We need research institutions to study traditional cuisines and Indic knowledge bases, including those mentioned in various Indic texts, including all Vedas, Ayurveda and cookbooks such as King Nal’s cookbook that dates back 7000 years to the modern ones.
Indian traditional cuisines align with the biological energies of your body – also called Doshas – Vaata, Pitta and Kapha. We need exhaustive research on how traditional dishes and side servings combine to aid digestion by prompting salivation, enhancing gastric acid-alkaline balance, improving gut microbiome, ensuring hydration, and affecting metabolism rates. We also need to study how these traditional cuisines balanced the nutritional demands and taste and ensured people felt sated after the meals.
We need to augment this knowledge with modern knowledge of calorific intakes, nutrition pyramids, palatability, satiety, packaging, storage and transportation etc.

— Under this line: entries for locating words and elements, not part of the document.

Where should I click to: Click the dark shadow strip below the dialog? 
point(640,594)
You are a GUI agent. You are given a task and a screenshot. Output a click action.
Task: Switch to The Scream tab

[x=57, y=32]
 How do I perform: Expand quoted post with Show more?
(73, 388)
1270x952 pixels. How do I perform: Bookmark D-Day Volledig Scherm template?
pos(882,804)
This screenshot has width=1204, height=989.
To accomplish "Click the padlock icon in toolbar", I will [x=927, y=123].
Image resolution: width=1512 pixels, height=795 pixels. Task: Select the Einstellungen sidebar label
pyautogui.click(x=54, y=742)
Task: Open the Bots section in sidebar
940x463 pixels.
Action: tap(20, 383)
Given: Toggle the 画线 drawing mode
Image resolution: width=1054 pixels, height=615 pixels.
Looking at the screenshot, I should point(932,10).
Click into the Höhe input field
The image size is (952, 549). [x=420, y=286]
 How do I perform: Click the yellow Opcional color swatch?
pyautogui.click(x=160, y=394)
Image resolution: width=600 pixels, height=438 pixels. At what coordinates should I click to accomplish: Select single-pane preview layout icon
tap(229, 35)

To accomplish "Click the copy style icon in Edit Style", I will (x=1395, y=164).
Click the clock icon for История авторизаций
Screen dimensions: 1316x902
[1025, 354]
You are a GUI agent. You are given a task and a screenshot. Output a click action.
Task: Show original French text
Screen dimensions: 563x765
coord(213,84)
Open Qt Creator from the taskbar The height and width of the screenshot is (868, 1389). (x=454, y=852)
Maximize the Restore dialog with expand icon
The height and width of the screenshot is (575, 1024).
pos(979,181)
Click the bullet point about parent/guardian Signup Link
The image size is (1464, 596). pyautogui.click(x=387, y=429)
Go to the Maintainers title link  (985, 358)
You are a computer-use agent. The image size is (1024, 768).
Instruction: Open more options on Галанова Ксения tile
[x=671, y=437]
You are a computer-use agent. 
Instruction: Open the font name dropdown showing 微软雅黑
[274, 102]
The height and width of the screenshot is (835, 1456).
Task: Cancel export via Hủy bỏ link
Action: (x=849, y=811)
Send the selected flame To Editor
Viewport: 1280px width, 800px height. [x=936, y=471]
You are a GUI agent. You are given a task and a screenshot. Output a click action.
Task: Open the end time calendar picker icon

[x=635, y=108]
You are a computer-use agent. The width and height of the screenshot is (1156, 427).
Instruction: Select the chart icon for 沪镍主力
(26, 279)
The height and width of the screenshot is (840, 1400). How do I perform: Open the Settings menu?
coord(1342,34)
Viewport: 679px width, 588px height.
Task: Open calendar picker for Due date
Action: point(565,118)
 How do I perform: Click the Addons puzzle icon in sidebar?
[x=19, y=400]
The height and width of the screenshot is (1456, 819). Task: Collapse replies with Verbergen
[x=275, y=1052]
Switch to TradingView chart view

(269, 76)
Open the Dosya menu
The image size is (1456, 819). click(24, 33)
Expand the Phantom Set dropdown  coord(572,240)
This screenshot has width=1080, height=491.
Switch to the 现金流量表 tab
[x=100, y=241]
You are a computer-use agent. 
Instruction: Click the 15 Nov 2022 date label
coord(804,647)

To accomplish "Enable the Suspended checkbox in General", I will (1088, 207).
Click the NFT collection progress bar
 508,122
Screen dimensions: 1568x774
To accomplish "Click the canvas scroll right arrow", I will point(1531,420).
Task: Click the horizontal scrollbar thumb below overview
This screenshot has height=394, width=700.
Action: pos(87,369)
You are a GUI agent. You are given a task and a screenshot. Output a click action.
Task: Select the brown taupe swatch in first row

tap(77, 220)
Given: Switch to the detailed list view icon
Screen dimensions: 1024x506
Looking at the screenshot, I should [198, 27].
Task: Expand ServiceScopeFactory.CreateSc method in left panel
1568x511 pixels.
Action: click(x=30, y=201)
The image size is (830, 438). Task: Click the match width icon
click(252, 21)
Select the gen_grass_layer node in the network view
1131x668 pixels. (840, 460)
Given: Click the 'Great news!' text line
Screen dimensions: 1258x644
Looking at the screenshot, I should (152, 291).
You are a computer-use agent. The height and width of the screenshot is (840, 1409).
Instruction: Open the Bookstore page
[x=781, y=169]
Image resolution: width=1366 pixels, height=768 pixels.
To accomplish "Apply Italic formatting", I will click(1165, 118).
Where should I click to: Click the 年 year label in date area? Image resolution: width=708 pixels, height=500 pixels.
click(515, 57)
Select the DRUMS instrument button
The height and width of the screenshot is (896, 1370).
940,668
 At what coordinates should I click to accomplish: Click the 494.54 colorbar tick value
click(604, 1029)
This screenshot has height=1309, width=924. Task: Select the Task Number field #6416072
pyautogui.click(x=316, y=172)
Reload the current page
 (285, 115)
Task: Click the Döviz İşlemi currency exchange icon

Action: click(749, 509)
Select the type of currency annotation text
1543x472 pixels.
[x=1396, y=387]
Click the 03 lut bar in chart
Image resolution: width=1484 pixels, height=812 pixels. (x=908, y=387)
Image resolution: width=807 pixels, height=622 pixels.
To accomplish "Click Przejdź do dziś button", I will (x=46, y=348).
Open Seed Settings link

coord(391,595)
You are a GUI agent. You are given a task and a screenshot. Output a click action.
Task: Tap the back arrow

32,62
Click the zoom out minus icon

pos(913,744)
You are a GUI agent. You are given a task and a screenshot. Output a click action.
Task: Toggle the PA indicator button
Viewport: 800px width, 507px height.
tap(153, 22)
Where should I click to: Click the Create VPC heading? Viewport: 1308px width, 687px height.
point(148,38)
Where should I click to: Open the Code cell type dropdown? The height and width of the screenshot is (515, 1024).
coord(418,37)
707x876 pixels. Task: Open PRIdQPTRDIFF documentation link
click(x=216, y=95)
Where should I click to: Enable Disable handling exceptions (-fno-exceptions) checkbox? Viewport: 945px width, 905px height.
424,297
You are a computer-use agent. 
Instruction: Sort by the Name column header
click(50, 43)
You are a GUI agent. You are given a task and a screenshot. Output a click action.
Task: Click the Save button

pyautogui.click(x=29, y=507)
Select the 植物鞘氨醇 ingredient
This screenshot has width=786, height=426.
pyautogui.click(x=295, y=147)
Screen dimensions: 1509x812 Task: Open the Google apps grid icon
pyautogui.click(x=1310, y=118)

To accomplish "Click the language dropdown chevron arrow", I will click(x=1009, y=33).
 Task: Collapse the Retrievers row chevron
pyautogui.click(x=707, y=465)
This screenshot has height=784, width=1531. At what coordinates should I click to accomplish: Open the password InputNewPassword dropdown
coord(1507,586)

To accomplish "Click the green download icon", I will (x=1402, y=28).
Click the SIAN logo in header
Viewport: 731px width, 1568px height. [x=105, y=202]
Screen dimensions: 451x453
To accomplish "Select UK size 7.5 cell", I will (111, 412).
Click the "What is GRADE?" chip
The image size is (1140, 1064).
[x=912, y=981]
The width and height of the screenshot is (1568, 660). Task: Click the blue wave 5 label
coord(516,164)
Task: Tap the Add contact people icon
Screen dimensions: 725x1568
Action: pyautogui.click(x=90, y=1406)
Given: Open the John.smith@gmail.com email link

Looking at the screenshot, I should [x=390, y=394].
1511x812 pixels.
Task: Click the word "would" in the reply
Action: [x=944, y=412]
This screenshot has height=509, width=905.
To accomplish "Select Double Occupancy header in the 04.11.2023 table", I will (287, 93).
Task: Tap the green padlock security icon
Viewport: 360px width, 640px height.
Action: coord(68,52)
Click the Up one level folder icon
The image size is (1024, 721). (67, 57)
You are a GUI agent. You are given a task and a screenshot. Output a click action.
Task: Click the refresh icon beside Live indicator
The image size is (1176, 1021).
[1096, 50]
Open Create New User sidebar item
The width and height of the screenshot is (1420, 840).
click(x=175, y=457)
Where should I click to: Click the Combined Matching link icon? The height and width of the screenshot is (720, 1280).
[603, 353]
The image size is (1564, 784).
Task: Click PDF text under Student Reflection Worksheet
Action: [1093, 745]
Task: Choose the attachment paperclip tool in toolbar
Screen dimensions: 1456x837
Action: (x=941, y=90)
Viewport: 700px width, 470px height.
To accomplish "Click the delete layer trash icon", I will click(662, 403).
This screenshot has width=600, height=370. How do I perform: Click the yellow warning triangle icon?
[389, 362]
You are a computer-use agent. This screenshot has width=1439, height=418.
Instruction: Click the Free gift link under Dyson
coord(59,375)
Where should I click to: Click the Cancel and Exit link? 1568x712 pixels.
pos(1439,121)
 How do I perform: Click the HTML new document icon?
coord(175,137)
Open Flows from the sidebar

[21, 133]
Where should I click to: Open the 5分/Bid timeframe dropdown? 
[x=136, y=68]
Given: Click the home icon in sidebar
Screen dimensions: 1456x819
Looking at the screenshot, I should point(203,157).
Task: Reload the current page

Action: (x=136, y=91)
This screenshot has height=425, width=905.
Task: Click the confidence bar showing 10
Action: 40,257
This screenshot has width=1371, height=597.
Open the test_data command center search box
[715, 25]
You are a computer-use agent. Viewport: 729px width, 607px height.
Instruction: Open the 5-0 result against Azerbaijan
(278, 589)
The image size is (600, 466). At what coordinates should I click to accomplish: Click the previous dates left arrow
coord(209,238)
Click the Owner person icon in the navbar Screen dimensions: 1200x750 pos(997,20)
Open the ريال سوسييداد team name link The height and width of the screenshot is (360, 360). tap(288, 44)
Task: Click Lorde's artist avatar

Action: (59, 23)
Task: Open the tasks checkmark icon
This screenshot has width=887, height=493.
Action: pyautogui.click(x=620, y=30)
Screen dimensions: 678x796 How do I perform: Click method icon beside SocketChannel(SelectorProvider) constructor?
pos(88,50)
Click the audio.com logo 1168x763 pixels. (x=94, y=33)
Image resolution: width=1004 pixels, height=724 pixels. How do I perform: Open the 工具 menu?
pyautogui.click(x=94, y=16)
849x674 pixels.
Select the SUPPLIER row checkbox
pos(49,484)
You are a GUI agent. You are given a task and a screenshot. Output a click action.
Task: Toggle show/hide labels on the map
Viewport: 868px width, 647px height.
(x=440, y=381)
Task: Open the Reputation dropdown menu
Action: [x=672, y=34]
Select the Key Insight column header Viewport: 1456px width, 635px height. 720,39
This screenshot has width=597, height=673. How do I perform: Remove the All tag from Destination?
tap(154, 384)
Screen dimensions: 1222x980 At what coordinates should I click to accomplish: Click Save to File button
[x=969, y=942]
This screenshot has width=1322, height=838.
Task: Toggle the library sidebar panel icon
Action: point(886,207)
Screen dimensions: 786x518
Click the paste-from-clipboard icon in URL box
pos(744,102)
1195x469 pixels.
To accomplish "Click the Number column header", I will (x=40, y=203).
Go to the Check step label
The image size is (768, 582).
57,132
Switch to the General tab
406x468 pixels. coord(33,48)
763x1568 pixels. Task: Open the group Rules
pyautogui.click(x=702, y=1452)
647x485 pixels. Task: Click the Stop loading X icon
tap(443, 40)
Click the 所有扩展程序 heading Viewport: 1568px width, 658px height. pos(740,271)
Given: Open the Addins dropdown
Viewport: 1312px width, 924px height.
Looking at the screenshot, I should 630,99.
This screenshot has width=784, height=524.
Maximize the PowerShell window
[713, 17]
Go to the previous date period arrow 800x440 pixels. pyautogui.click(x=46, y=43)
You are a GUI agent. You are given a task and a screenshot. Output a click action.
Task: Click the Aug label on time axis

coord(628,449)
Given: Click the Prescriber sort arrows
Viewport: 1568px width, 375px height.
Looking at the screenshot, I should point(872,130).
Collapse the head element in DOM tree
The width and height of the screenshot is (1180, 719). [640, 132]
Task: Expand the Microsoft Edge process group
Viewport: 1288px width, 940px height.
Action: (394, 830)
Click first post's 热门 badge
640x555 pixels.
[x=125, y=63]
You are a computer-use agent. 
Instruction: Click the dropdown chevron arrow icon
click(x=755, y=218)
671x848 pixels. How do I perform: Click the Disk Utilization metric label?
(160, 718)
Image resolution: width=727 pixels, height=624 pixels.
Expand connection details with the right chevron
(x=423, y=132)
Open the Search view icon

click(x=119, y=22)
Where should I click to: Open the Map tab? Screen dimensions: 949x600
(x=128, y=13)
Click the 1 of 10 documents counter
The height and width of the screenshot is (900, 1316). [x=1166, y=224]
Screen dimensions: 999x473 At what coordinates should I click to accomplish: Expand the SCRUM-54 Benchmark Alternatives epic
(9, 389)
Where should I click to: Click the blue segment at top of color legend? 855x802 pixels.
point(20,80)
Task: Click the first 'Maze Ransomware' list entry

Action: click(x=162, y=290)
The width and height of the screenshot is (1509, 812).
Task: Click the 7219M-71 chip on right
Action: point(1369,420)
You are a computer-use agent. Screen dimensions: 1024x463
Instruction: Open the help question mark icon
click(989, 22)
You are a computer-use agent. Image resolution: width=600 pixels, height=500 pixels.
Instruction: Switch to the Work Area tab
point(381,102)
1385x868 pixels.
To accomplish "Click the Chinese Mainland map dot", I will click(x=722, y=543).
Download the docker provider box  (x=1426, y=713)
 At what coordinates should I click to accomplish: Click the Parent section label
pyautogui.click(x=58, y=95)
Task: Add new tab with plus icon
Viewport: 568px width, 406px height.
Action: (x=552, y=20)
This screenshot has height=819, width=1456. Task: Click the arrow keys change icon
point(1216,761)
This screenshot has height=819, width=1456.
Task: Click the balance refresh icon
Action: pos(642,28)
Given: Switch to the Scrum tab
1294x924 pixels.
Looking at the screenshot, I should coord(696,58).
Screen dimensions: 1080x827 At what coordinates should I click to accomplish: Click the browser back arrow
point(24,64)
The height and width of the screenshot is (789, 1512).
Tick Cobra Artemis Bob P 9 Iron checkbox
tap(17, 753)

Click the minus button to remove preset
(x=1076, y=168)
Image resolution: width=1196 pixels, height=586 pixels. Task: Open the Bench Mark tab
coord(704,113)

We also need these food research institutions to study global cuisines in their current and traditional forms and augment our understanding of food itself.
All the research has to be translated into applications. This means training Chefs and food engineers and coaching them in the business and economics of the food industry.
There are many Hotel Management Institutes that can take this opportunity to kickstart a food revolution.
In sum
India can become the kitchen of the world. But more importantly, India can help reinvent food for the world, make it more sustainable, reduce the ecological impact of food and improve nutrition and health. Are we ready?